_EXERCISE_. Beginning with the line that contains "Where should I click to: Open Last" and ending with the last line of the records, write out each line exactly and omit the pictures.

_EXCERPTED RECORDS_.
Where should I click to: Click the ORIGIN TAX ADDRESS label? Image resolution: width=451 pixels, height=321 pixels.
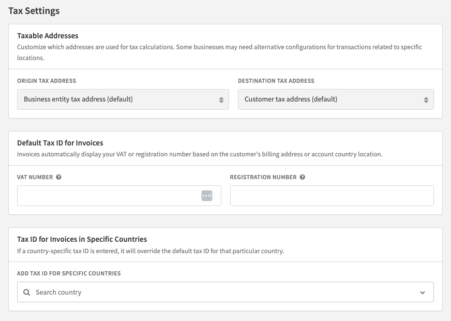click(47, 81)
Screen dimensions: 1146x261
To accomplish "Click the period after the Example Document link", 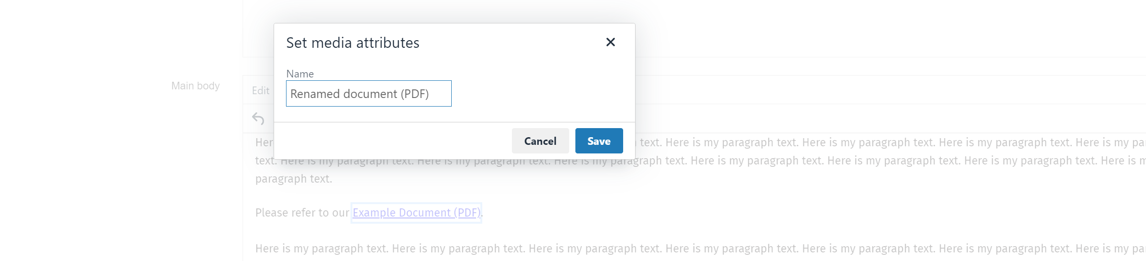I will 482,213.
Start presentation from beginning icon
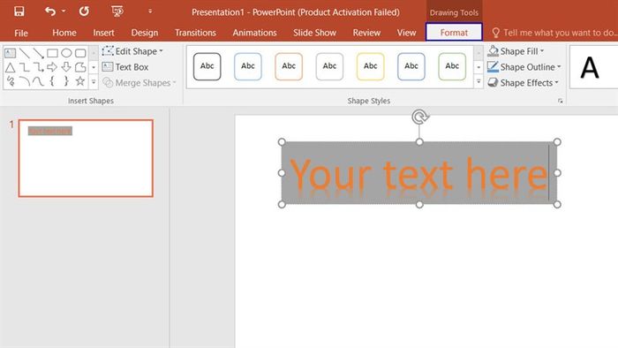The image size is (618, 348). [117, 11]
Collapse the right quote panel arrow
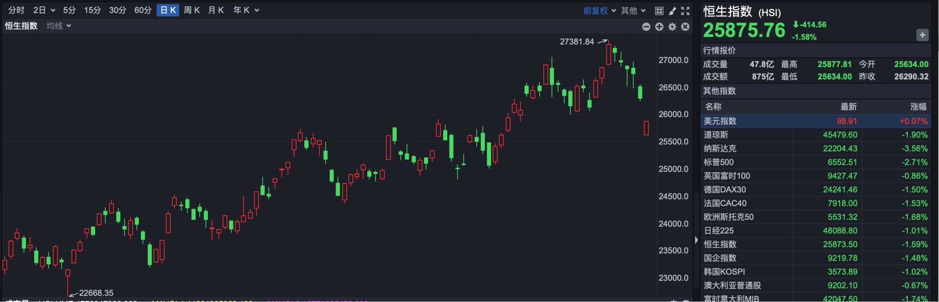Screen dimensions: 939x302 point(696,240)
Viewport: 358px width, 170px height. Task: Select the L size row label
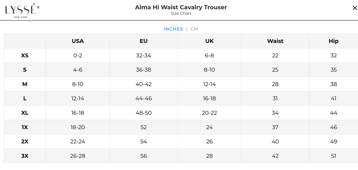point(25,99)
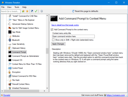Enable Show only in Shift + Right click menu

pos(53,40)
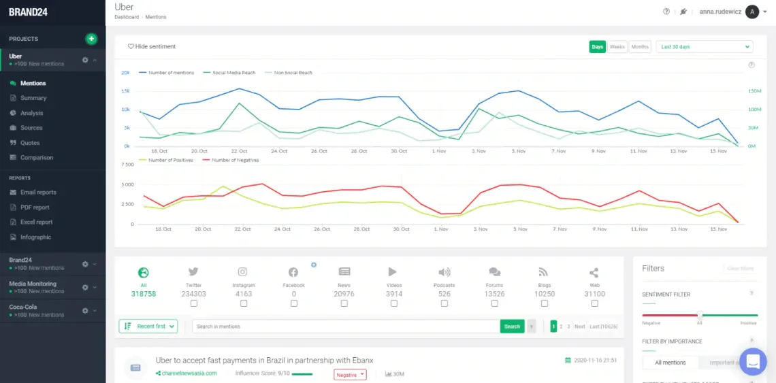Open the help question mark icon in header

(666, 12)
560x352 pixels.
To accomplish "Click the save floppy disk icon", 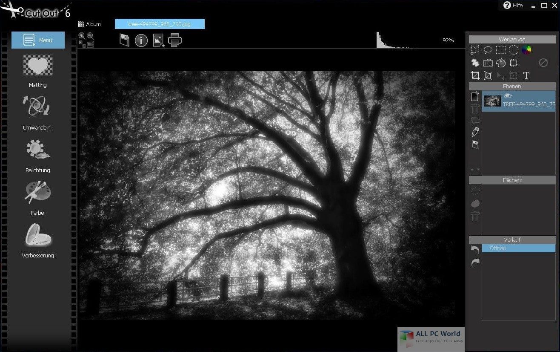I will tap(124, 40).
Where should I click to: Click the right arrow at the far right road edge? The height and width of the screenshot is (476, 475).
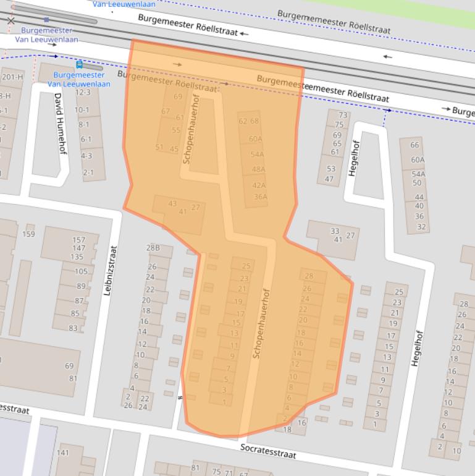[x=445, y=109]
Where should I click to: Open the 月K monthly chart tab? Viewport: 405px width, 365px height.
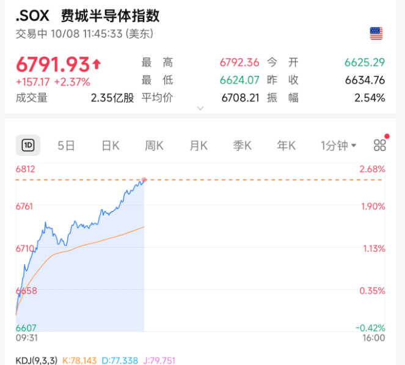(198, 146)
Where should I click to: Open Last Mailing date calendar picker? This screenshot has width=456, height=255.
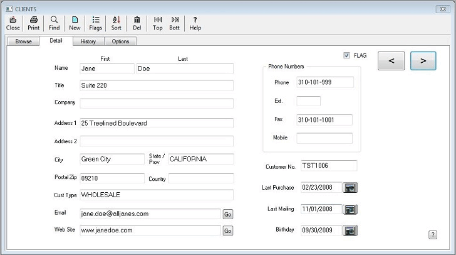coord(351,209)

_WORKED SOLUTION_.
Where should I click to: Open Last Mailing date calendar picker? This screenshot has width=456, height=255.
coord(351,209)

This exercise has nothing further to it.